— A prosecutor’s effort to have Novi 52-1 District Judge Brian MacKenzie found in contempt of court was dismissed Thursday by an Oakland Circuit judge.

Judge Colleen O’Brien found that despite allegations from Oakland County Prosecutor Jessica Cooper that MacKenzie violated O’Brien’s order to disclose all domestic violence-related cases that went through his court, there was no evidence of a “willful disregard or disobedience.” .

A person found in contempt of court can face sanctions including fines and jail.

“I’m delighted by the opinion,” MacKenzie said Thursday night. “It finds I did not take 33 cases under advisement in violation of a court order ... it found that allegation was just not true.”

O’Brien’s opinion effectively dismisses a pending complaint against MacKenzie, a 26-year jurist up for re-election in November. MacKenzie’s attorneys have described the allegations as an effort to hurt his campaign.

The legal battle began on Nov. 26, 2013, when Cooper filed a complaint seeking superintending control of MacKenzie by Oakland Circuit Court because of allegations he had improperly handled 22 cases without an assistant prosecutor present in court to argue against dismissals or decisions that did not result in jail time.

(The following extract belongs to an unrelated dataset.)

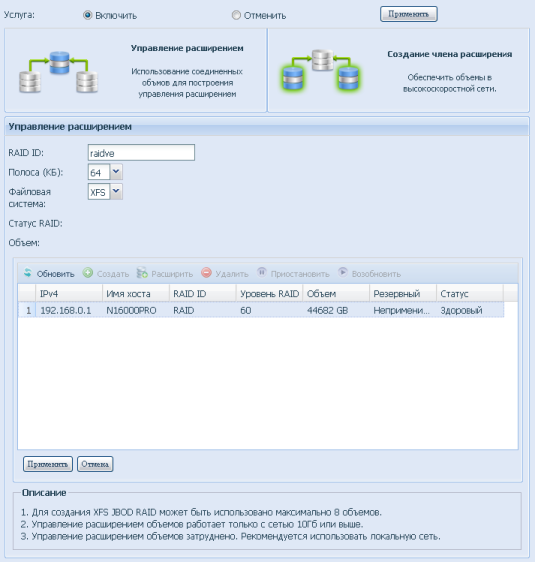Image resolution: width=535 pixels, height=562 pixels.
Task: Click the Возобновить play icon
Action: 343,273
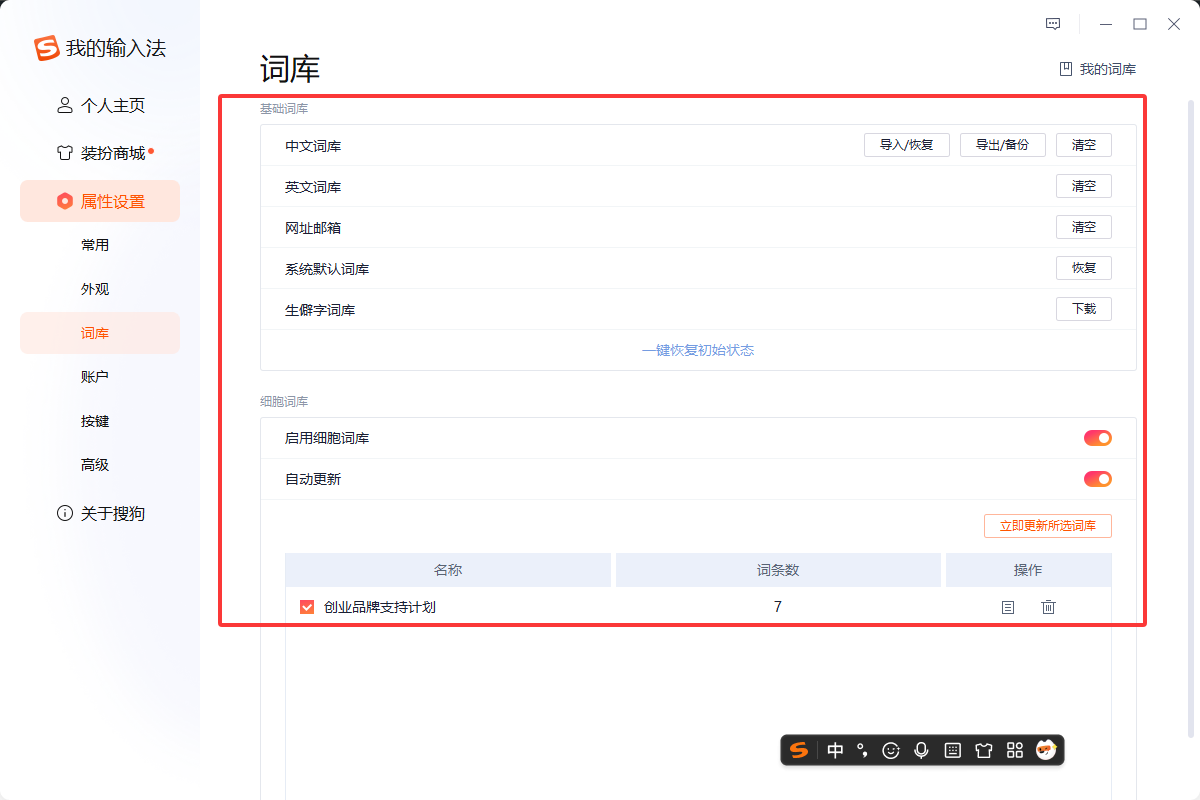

MacKenzie argued that he acted within his discretion, had always provided prior notice and that the prosecutor’s office had elected to assign an assistant to his court only on specific days.

MacKenzie, better known for his veteran’s court and award-winning sobriety program, often prefers to take cases under advisement and place defendants in counseling rather than sentence them to jail.

O’Brien initially agreed MacKenzie’s actions were improper, ordered him to correct the procedure and to provide a list of all similar cases ongoing or handled over a 10-year period.

Cooper’s office later alleged 33 additional cases should have been disclosed. MacKenzie said after a computer search of 150,000 cases that only two of the 33 were somehow overlooked and went unreported. MacKenzie said a review found the rest cited by Cooper were handled under different or appropriate laws and some by different judges.

In dismissing the contempt request, O’Brien said she shared some of the prosecutor’s concerns including the reporting of some cases. She said while it did not rise to a level of contempt, she was “appreciative” that matters had also been sent on to the State Court Administrative Office.

The SCAO’s chief duty is to help state trial courts operative effectively. It cannot remove a judge from office or change a judge’s decision and does not conduct criminal investigations. It develops statewide policies for courts, including case reporting requirements and time guidelines for deciding cases.